Given data section start
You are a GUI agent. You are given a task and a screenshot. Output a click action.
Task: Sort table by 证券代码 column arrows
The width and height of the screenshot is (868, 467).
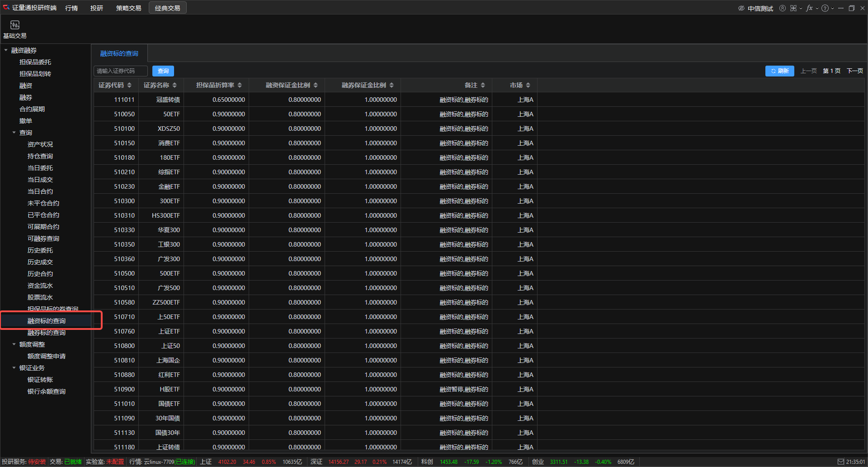pyautogui.click(x=129, y=85)
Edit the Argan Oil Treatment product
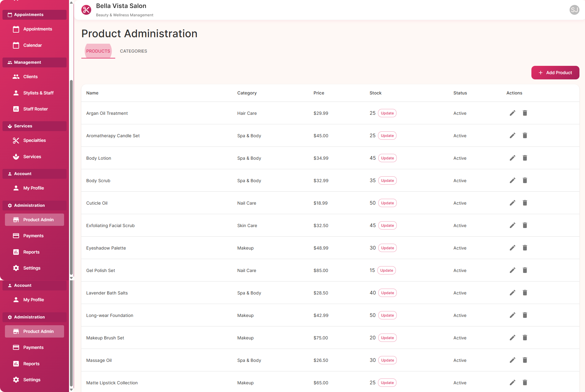 tap(512, 113)
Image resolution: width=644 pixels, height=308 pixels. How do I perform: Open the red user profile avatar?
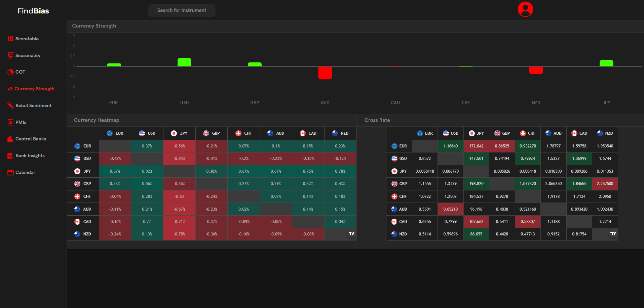pyautogui.click(x=525, y=9)
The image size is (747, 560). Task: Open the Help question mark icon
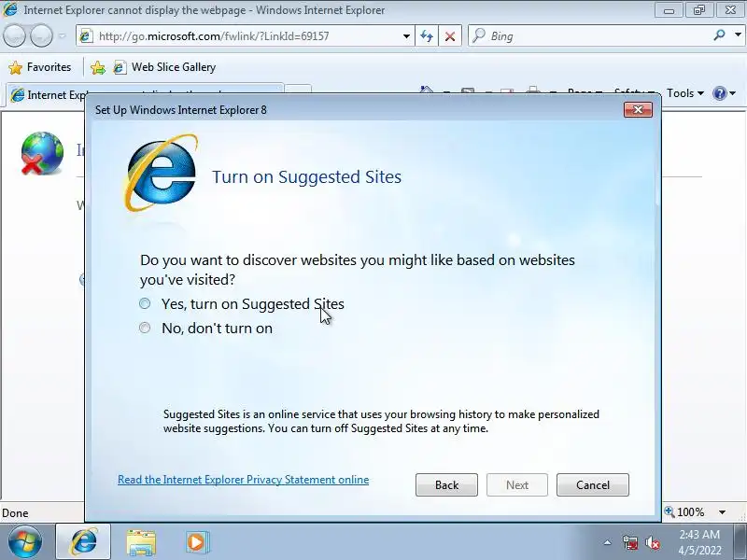724,92
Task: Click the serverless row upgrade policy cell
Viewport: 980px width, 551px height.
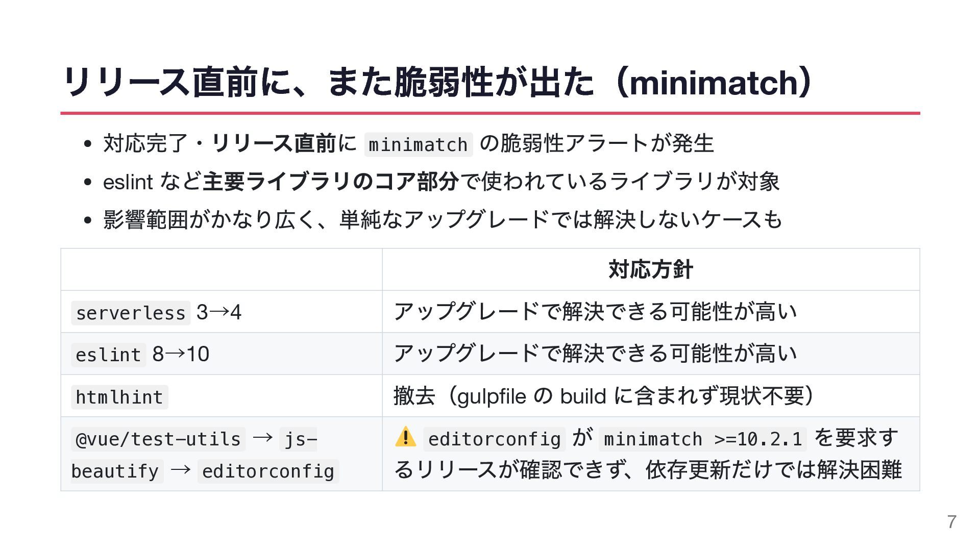Action: 651,312
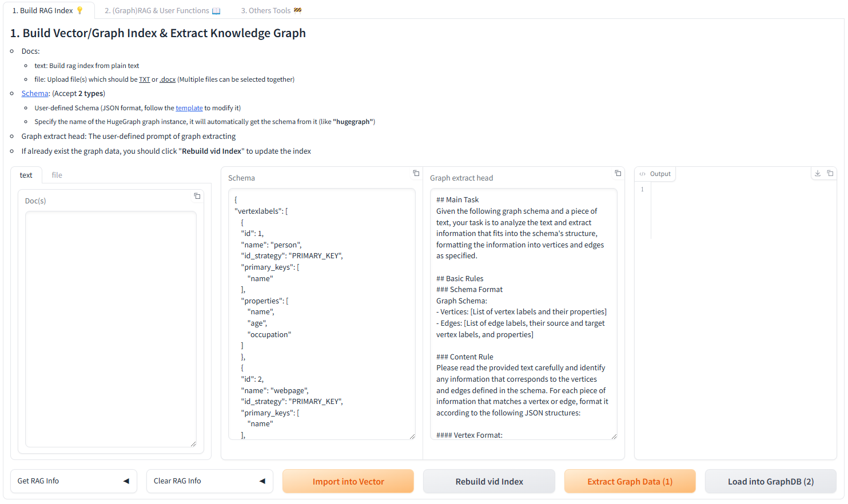
Task: Click the Schema textbox resize handle
Action: pos(412,437)
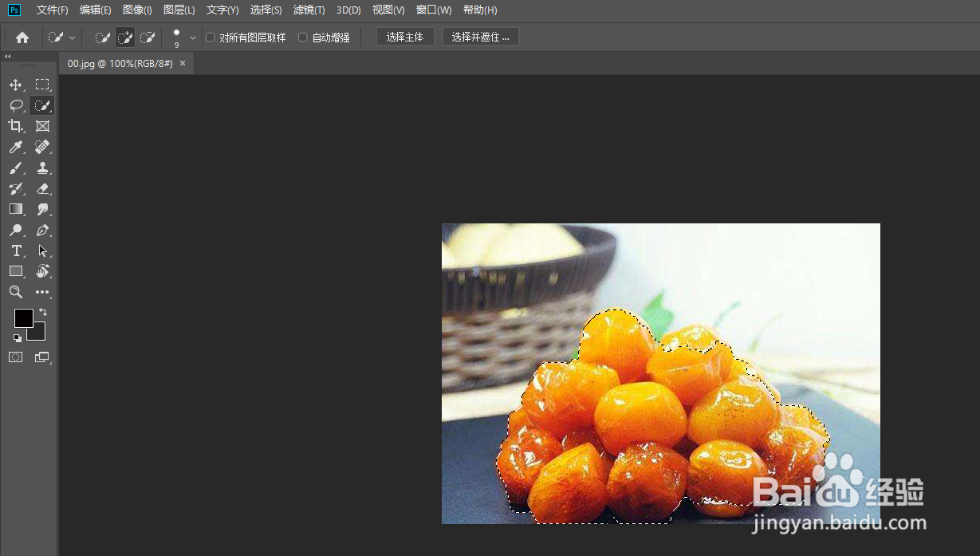Select the Lasso tool
980x556 pixels.
[16, 104]
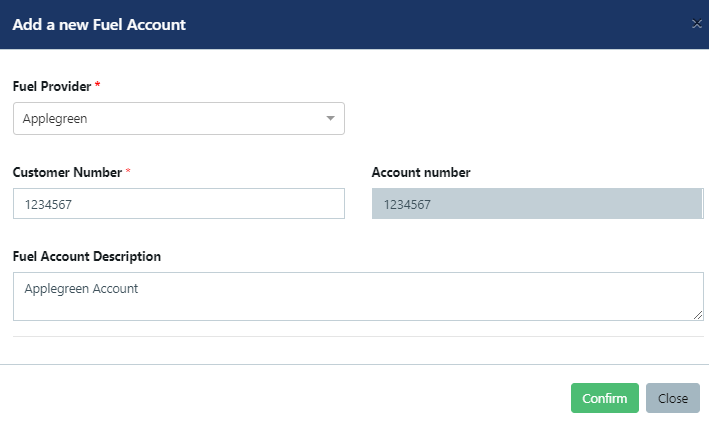Click the 'Add a new Fuel Account' title
709x421 pixels.
point(99,24)
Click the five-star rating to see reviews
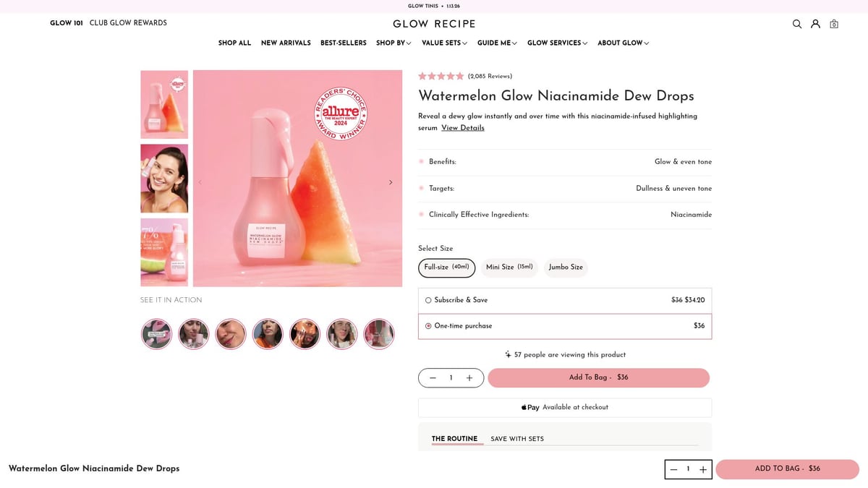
Given data section end
• What the exercise asks:
Above are the records; transcribe them exactly without the pictures.

• Your response:
You are a GUI agent. You are given a task and a screenshot. Output a click action.
Task: Sort table by 证券代码 column arrows
The width and height of the screenshot is (868, 467).
pyautogui.click(x=129, y=85)
Edit the Argan Oil Treatment product
 tap(512, 113)
Image resolution: width=644 pixels, height=308 pixels. How do I perform: Open the red user profile avatar?
pyautogui.click(x=525, y=9)
The image size is (747, 560). Task: Open the Help question mark icon
724,92
Task: Click the serverless row upgrade policy cell
Viewport: 980px width, 551px height.
Action: 651,312
Task: Click the Schema textbox resize handle
Action: pos(412,437)
Select the Lasso tool
980x556 pixels.
[16, 104]
Click the 'Add a new Fuel Account' title
709x421 pixels.
point(99,24)
Click the five-star rating to see reviews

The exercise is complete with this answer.